-- Provided entries follows --

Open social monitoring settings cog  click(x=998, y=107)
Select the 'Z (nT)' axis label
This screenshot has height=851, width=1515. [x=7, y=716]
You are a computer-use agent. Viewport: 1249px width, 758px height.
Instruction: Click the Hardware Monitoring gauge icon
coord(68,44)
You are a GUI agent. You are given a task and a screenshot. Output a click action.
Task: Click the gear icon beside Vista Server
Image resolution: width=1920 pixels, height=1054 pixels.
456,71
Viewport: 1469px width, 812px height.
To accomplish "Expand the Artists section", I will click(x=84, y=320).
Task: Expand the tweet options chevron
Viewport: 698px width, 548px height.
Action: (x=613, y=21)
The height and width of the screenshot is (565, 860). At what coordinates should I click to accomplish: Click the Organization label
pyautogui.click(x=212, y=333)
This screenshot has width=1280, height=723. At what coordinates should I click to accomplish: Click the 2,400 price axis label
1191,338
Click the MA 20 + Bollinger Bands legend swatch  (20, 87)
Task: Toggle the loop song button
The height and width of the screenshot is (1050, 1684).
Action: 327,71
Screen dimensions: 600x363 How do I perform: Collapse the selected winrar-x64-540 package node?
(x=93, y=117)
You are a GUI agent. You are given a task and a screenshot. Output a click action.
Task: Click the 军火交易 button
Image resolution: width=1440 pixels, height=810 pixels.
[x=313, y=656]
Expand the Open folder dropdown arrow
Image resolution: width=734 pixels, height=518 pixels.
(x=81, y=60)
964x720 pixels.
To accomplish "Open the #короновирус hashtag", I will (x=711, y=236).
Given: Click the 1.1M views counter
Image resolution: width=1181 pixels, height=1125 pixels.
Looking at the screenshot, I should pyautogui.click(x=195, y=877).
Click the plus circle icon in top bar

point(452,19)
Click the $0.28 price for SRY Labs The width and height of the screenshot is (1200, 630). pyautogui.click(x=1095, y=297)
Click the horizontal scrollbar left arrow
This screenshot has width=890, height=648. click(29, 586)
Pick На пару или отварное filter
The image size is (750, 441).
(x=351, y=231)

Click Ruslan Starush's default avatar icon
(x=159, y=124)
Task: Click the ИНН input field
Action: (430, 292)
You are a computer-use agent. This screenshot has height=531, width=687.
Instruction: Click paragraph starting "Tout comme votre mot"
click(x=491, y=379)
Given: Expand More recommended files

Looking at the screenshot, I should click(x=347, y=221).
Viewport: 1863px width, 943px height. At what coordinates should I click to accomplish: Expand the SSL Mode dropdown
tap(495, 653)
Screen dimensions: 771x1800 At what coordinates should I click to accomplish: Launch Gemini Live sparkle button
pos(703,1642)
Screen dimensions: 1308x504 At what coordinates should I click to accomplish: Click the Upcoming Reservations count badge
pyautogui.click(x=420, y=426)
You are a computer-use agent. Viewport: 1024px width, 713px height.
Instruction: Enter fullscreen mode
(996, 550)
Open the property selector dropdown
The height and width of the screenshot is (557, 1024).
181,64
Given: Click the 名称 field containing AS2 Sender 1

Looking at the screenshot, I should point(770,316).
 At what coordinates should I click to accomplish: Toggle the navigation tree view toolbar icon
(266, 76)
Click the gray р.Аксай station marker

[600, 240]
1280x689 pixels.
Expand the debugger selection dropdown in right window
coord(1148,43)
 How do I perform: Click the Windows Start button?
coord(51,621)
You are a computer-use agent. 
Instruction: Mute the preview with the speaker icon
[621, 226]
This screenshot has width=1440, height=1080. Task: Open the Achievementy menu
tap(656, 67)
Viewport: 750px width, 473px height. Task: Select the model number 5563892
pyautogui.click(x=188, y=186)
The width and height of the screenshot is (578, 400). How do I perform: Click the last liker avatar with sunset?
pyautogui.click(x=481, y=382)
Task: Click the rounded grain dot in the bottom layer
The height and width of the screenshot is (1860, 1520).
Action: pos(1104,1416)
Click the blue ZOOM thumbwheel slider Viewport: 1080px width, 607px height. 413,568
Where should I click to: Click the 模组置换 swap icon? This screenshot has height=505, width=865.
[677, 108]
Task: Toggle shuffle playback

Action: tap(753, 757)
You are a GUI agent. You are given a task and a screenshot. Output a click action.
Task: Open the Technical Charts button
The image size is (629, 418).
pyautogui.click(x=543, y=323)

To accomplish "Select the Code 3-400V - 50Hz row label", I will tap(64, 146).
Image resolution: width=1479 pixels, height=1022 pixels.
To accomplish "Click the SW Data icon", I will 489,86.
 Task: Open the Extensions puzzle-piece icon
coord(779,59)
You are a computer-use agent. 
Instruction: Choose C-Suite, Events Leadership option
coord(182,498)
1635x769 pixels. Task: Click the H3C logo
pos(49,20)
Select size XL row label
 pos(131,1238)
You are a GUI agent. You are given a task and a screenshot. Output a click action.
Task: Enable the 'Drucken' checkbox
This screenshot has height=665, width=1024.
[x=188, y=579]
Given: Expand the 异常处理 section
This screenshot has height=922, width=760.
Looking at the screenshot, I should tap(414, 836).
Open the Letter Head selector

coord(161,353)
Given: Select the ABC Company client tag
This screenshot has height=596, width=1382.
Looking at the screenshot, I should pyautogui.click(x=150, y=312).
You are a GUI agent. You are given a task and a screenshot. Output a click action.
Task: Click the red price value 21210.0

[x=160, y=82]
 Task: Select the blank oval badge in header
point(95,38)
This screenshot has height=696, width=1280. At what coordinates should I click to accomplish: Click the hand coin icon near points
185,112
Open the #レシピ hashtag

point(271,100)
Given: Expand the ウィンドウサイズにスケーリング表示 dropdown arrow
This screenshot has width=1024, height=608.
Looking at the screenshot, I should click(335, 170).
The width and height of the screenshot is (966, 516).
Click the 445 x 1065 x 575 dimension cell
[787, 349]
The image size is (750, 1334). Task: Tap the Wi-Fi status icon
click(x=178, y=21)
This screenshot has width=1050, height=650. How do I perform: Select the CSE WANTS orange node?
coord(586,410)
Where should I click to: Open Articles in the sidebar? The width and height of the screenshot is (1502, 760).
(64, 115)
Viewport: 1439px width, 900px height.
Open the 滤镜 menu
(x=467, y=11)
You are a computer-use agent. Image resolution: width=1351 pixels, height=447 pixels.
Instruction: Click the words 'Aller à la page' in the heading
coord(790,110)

-- Provided entries concluded --

◆ Task requirements
Until the last line is reached, keep transcribing the data exactly.

◆ Exercise response
Open social monitoring settings cog  click(x=998, y=107)
Select the 'Z (nT)' axis label
This screenshot has height=851, width=1515. [x=7, y=716]
You are a computer-use agent. Viewport: 1249px width, 758px height.
Instruction: Click the Hardware Monitoring gauge icon
coord(68,44)
You are a GUI agent. You are given a task and a screenshot. Output a click action.
Task: Click the gear icon beside Vista Server
Image resolution: width=1920 pixels, height=1054 pixels.
456,71
Viewport: 1469px width, 812px height.
To accomplish "Expand the Artists section", I will click(x=84, y=320).
Task: Expand the tweet options chevron
Viewport: 698px width, 548px height.
Action: (x=613, y=21)
The height and width of the screenshot is (565, 860). At what coordinates should I click to accomplish: Click the Organization label
pyautogui.click(x=212, y=333)
This screenshot has width=1280, height=723. At what coordinates should I click to accomplish: Click the 2,400 price axis label
1191,338
Click the MA 20 + Bollinger Bands legend swatch  (20, 87)
Task: Toggle the loop song button
The height and width of the screenshot is (1050, 1684).
Action: 327,71
Screen dimensions: 600x363 How do I perform: Collapse the selected winrar-x64-540 package node?
(x=93, y=117)
You are a GUI agent. You are given a task and a screenshot. Output a click action.
Task: Click the 军火交易 button
Image resolution: width=1440 pixels, height=810 pixels.
[x=313, y=656]
Expand the Open folder dropdown arrow
Image resolution: width=734 pixels, height=518 pixels.
(x=81, y=60)
964x720 pixels.
To accomplish "Open the #короновирус hashtag", I will (x=711, y=236).
Given: Click the 1.1M views counter
Image resolution: width=1181 pixels, height=1125 pixels.
Looking at the screenshot, I should pyautogui.click(x=195, y=877).
Click the plus circle icon in top bar

point(452,19)
Click the $0.28 price for SRY Labs The width and height of the screenshot is (1200, 630). pyautogui.click(x=1095, y=297)
Click the horizontal scrollbar left arrow
This screenshot has width=890, height=648. click(29, 586)
Pick На пару или отварное filter
The image size is (750, 441).
(x=351, y=231)

Click Ruslan Starush's default avatar icon
(x=159, y=124)
Task: Click the ИНН input field
Action: (430, 292)
You are a computer-use agent. This screenshot has height=531, width=687.
Instruction: Click paragraph starting "Tout comme votre mot"
click(x=491, y=379)
Given: Expand More recommended files

Looking at the screenshot, I should click(x=347, y=221).
Viewport: 1863px width, 943px height. At what coordinates should I click to accomplish: Expand the SSL Mode dropdown
tap(495, 653)
Screen dimensions: 771x1800 At what coordinates should I click to accomplish: Launch Gemini Live sparkle button
pos(703,1642)
Screen dimensions: 1308x504 At what coordinates should I click to accomplish: Click the Upcoming Reservations count badge
pyautogui.click(x=420, y=426)
You are a computer-use agent. Viewport: 1024px width, 713px height.
Instruction: Enter fullscreen mode
(996, 550)
Open the property selector dropdown
The height and width of the screenshot is (557, 1024).
181,64
Given: Click the 名称 field containing AS2 Sender 1

Looking at the screenshot, I should point(770,316).
 At what coordinates should I click to accomplish: Toggle the navigation tree view toolbar icon
(266, 76)
Click the gray р.Аксай station marker

[600, 240]
1280x689 pixels.
Expand the debugger selection dropdown in right window
coord(1148,43)
 How do I perform: Click the Windows Start button?
coord(51,621)
You are a computer-use agent. 
Instruction: Mute the preview with the speaker icon
[621, 226]
This screenshot has width=1440, height=1080. Task: Open the Achievementy menu
tap(656, 67)
Viewport: 750px width, 473px height. Task: Select the model number 5563892
pyautogui.click(x=188, y=186)
The width and height of the screenshot is (578, 400). How do I perform: Click the last liker avatar with sunset?
pyautogui.click(x=481, y=382)
Task: Click the rounded grain dot in the bottom layer
The height and width of the screenshot is (1860, 1520).
Action: pos(1104,1416)
Click the blue ZOOM thumbwheel slider Viewport: 1080px width, 607px height. 413,568
Where should I click to: Click the 模组置换 swap icon? This screenshot has height=505, width=865.
[677, 108]
Task: Toggle shuffle playback

Action: tap(753, 757)
You are a GUI agent. You are given a task and a screenshot. Output a click action.
Task: Open the Technical Charts button
The image size is (629, 418).
pyautogui.click(x=543, y=323)

To accomplish "Select the Code 3-400V - 50Hz row label", I will tap(64, 146).
Image resolution: width=1479 pixels, height=1022 pixels.
To accomplish "Click the SW Data icon", I will 489,86.
 Task: Open the Extensions puzzle-piece icon
coord(779,59)
You are a computer-use agent. 
Instruction: Choose C-Suite, Events Leadership option
coord(182,498)
1635x769 pixels. Task: Click the H3C logo
pos(49,20)
Select size XL row label
 pos(131,1238)
You are a GUI agent. You are given a task and a screenshot. Output a click action.
Task: Enable the 'Drucken' checkbox
This screenshot has height=665, width=1024.
[x=188, y=579]
Given: Expand the 异常处理 section
This screenshot has height=922, width=760.
Looking at the screenshot, I should tap(414, 836).
Open the Letter Head selector

coord(161,353)
Given: Select the ABC Company client tag
This screenshot has height=596, width=1382.
Looking at the screenshot, I should pyautogui.click(x=150, y=312).
You are a GUI agent. You are given a task and a screenshot. Output a click action.
Task: Click the red price value 21210.0

[x=160, y=82]
 Task: Select the blank oval badge in header
point(95,38)
This screenshot has height=696, width=1280. At what coordinates should I click to accomplish: Click the hand coin icon near points
185,112
Open the #レシピ hashtag

point(271,100)
Given: Expand the ウィンドウサイズにスケーリング表示 dropdown arrow
This screenshot has width=1024, height=608.
Looking at the screenshot, I should click(335, 170).
The width and height of the screenshot is (966, 516).
Click the 445 x 1065 x 575 dimension cell
[787, 349]
The image size is (750, 1334). Task: Tap the Wi-Fi status icon
click(x=178, y=21)
This screenshot has width=1050, height=650. How do I perform: Select the CSE WANTS orange node?
coord(586,410)
Where should I click to: Open Articles in the sidebar? The width and height of the screenshot is (1502, 760).
(64, 115)
Viewport: 1439px width, 900px height.
Open the 滤镜 menu
(x=467, y=11)
You are a computer-use agent. Image resolution: width=1351 pixels, height=447 pixels.
Instruction: Click the words 'Aller à la page' in the heading
coord(790,110)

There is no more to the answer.